▶ [EXERCISES TO COMPLETE]:
#1 In the Wilcox Mineral Springs article, why did the L&N Railroad run a special train from Mobile to Schuster? Answer in one to three sentences.
#2 Please list every facility the Wilcox Mineral Springs article says guests found when they arrived for the resort's opening.
#3 Carry the Wilcox Mineral Springs article forward from its last sentence.

-------- SOURCE TEXT

Friday, July 29, 2022

Wilcox Mineral Springs once attracted large crowds to Shuster in Wilcox County, Alabama

Wilcox Mineral Springs
I was recently reading some old editions of The Monroe Journal and encountered a 1907 news item that many Wilcox County history buffs will find interesting.

In the July 11, 1907 edition of The Journal, editor Q. Salter published a large display advertisement that read as follows – “WILCOX MINERAL SPRINGS is now open for the season. The health-giving properties of these waters can be vouched for by many who have been benefitted by them. A hack line to and from the depot to meet the trains morning and evening. Every arrangement for the comfort and entertainment of guests will be carefully looked after. Special terms by the week, month or season, can be had on application to G.W. Stuart, Proprietor, Schuster, Alabama.”

I went on to consult a book called “Historic Alabama Hotels & Resorts” by James F. Sulzby Jr. to see what it had to say about Wilcox Mineral Springs. This 294-page book, which was originally published by the University of Alabama in 1960, describes over 50 old Alabama hotels and resorts, including Wilcox Mineral Springs.

According to Sulzby, the “once famous” Wilcox Mineral Springs was located about a mile from the east Wilcox County town of Schuster, which was about halfway between the Louisville & Nashville Railroad stations at Pine Apple and McWilliams. In 1903, entrepreneur George Washington Stuart constructed two hotel buildings at the site after finding four natural mineral springs that bubbled up out of the ground within a space of about 50 square yards.

Stuart, who ran the establishment with his wife Sallie, officially opened the resort on July 4, 1904, and this grand opening was such a big event that the L&N Railroad ran a special train all the way from Mobile to Schuster to accommodate the large crowds. When they arrived, guests found the natural springs covered by pavilions, an amphitheater that could seat 1,500 spectators, a bandstand, a dance pavilion, a baseball park with a grandstand, a five-acre pine grove with picnic tables and other fine accommodations.

----------------
-------- DATASET RECORDS

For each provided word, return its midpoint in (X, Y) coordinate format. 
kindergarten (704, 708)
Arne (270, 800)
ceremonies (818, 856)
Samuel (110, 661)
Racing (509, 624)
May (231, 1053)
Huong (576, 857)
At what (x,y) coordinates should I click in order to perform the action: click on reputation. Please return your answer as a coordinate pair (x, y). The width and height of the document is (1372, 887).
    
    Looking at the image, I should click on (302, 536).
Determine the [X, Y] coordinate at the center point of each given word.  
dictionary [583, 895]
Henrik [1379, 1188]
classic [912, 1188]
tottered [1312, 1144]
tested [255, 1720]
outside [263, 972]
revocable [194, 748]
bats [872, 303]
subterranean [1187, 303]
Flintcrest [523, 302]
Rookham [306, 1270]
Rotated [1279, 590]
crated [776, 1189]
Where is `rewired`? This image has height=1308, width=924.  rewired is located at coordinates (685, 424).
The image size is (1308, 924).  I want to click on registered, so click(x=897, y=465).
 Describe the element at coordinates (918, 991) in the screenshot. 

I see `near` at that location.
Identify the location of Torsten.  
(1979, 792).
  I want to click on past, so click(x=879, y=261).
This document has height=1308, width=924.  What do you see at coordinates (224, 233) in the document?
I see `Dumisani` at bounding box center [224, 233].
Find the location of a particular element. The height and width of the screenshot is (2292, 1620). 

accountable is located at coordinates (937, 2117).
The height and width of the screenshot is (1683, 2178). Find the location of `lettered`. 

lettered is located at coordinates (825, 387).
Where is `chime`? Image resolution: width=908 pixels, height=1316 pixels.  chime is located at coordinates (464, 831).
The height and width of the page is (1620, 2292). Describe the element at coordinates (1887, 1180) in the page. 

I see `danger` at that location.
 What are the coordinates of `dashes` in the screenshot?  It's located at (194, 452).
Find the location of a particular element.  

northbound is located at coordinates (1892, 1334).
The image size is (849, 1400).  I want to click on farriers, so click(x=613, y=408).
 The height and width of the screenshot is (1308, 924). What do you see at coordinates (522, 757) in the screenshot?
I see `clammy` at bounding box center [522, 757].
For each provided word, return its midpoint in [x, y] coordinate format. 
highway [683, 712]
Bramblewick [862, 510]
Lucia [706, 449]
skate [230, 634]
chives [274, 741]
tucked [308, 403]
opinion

----------------

▶ [YOUR RESPONSES]:
#1 The resort's grand opening on July 4, 1904, was such a big event that the railroad ran a special train from Mobile to Schuster. The train was meant to carry the large crowds.

#2
- Pavilions covering the natural springs
- An amphitheater that could seat 1,500 spectators
- A bandstand
- A dance pavilion
- A baseball park with a grandstand
- A five-acre pine grove with picnic tables

#3
For a time, crowds flocked to the resort because Stuart claimed that, like the pure waters at famous resorts like Hot Springs, Arkansas, the natural springs near Schuster were healthy and helped relieve a variety of ailments including bowel troubles, Bright’s Disease, diabetes, dyspepsia, gastritis, gout, indigestion, irritable bladder, kidney troubles, nerve problems, rheumatism and stomach problems. The resort thrived for a time, but the crowds eventually thinned, and the business took a major hit after one of the hotel buildings burned in 1908 followed by later fires that destroyed the bandstand and dance pavilion.

Sallie Stuart eventually passed away at the age of 60 on May 8, 1916, and her husband, George W. Stuart, passed away at the age of 79 on Sept. 7, 1931. They are both buried in the Ackerville Cemetery, about 15 miles east of Camden. By the time Sulzby’s book came out in 1960 only a few crumbling foundations were said to mark where the old Wilcox Mineral Springs hotel buildings once stood, and three of the four mineral springs had also ceased to flow.

In the end, I’d like to hear from anyone with more information about the Wilcox Mineral Springs and the Stuarts. Do any visible remnants of the old resort remain? Does the last “health-giving” spring still bubble from the ground there or have any of the other three springs returned?